Document text:

I thought of how God must enjoy it when I place my hand in His. Even when I don't know where the pathway leads, His firm grip is succor and strength, despite the uncertainty.
The thirtieh chapter of I Samuel goes on. David and his army had just been raided, their provisions, even their families stolen from them. David prays, Shall I go after these raiders? Can I catch them? The answer came, Go after them! Yes, you'll catch them! Yes, you'll make the rescue! (30:8, The Message). And surely, even when many of David's army grew too frightened to confront the enemy, their troop prevailed. All that had been stolen from him and his men was restored.

Information shown:
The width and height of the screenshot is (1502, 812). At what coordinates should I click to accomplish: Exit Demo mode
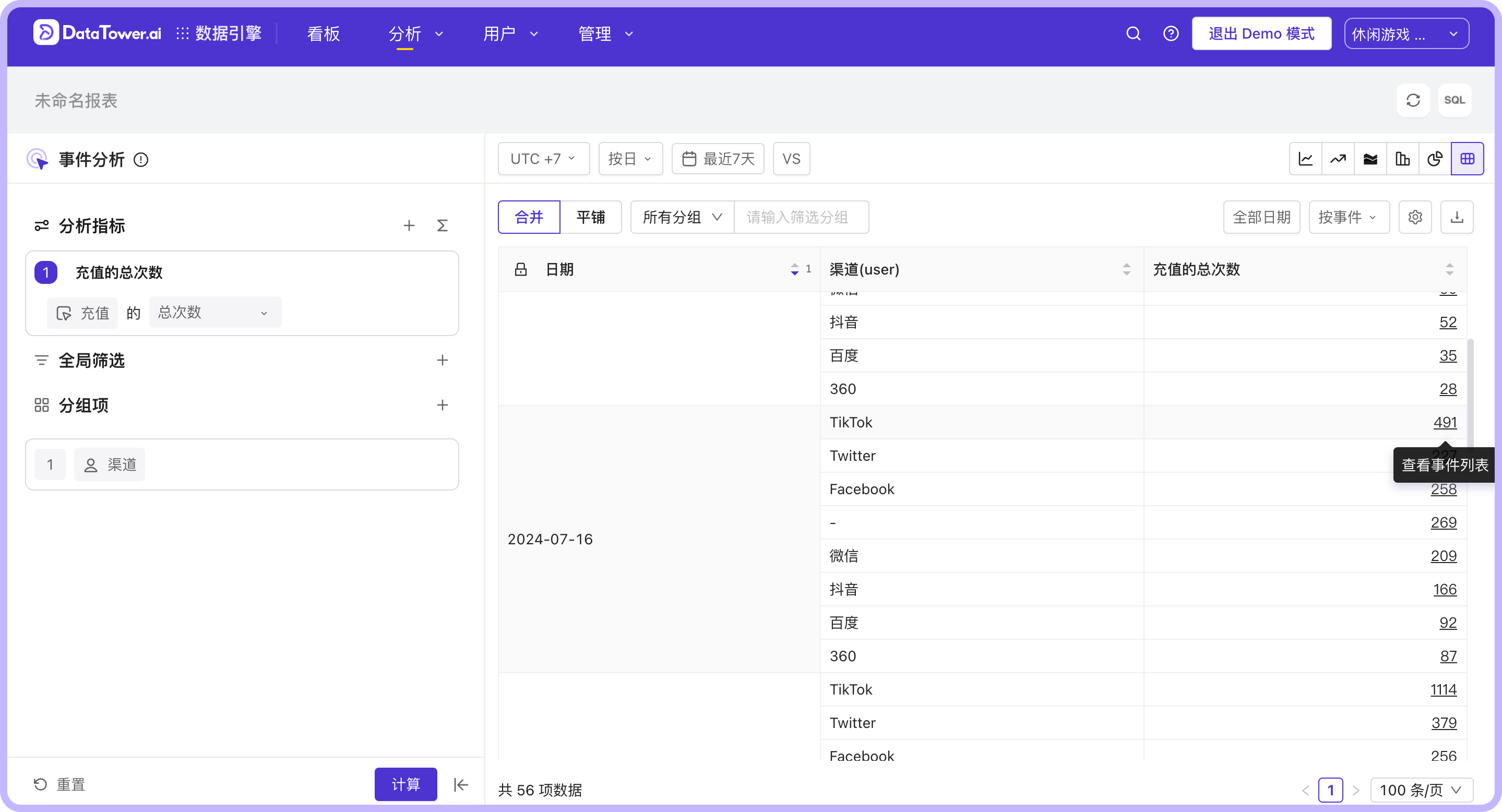[x=1261, y=33]
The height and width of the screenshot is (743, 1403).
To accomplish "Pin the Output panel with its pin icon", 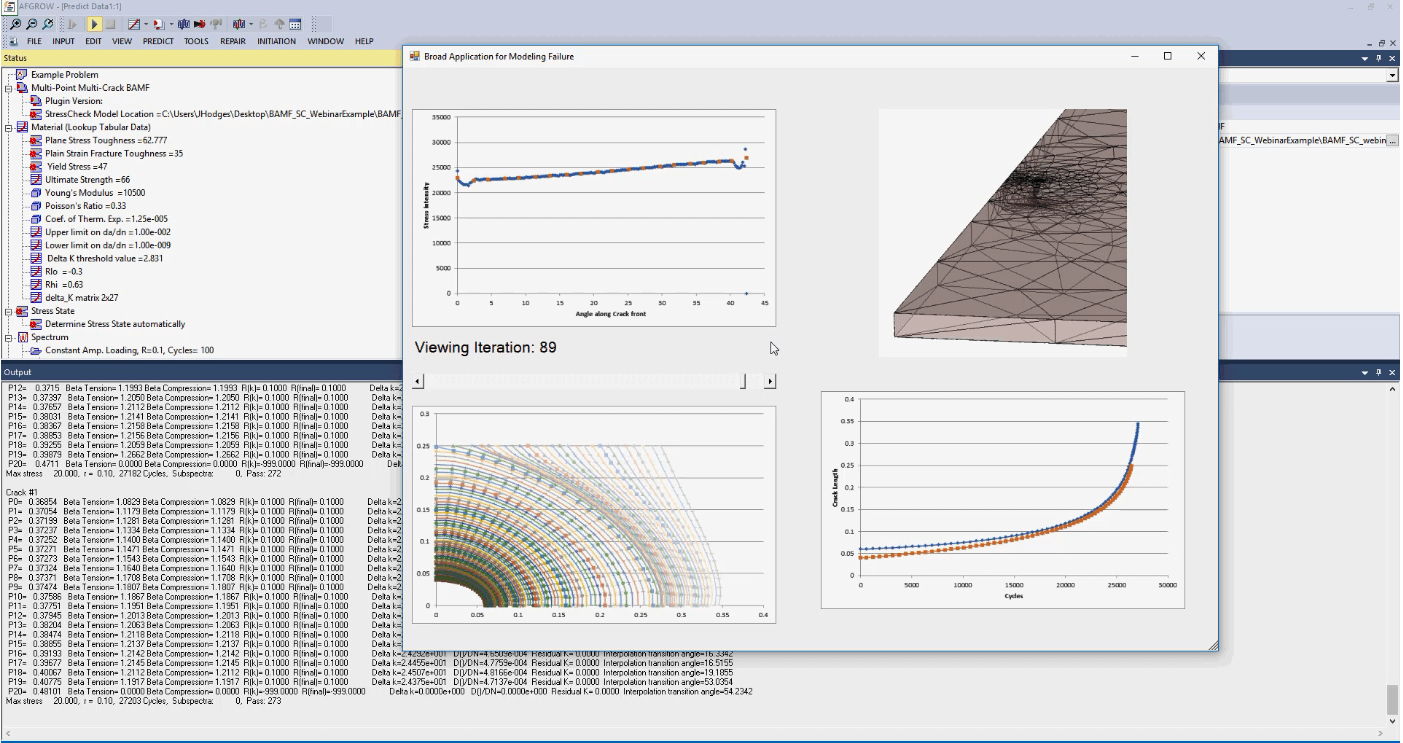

Parts of the exercise:
A. In the passage on David and the raiders, what led to everything stolen from David and his men being restored? Please answer in one to three sentences.
B. Resume the passage on David and the raiders from its last sentence.
The lines have nothing to do with what comes next.

Outputs in order:
A. Everything was restored because David's troop prevailed over the raiders. That happened even though many in his army grew too frightened to confront the enemy.

B.
We are confronted with life's battles, whether it be vulnerabilities with health, not enough finances, relationship conflicts, loss of employment, loss of life, disappointments, broken commitments, unmet expectations. Things are stolen from us. What are our options when these battles and confrontations seem to overwhelm us? We can give up. Sometimes it does feel easier to select this option. "What difference does it make anyway if I fight; I'm probably going to lose; it's hopeless." When I was parenting my girls, I remember times when they would pull their hands from mine. They didn't know the dangers lurking about. And I would run after them, calling their names. I'd fear for their safety, pursuing them with all that was in me. And when once again, I felt their delicate palms in mine, relief flooded me. I only cared that they were safe again. I can only imagine that a loving heavenly Father feels that same way when we don't resist His pursuit, and hold out our hand to Him and say, "I trust you to keep me safe, to strengthen me, to restore the stolen things. I'll grab your hand and fight. I'm no good on my own."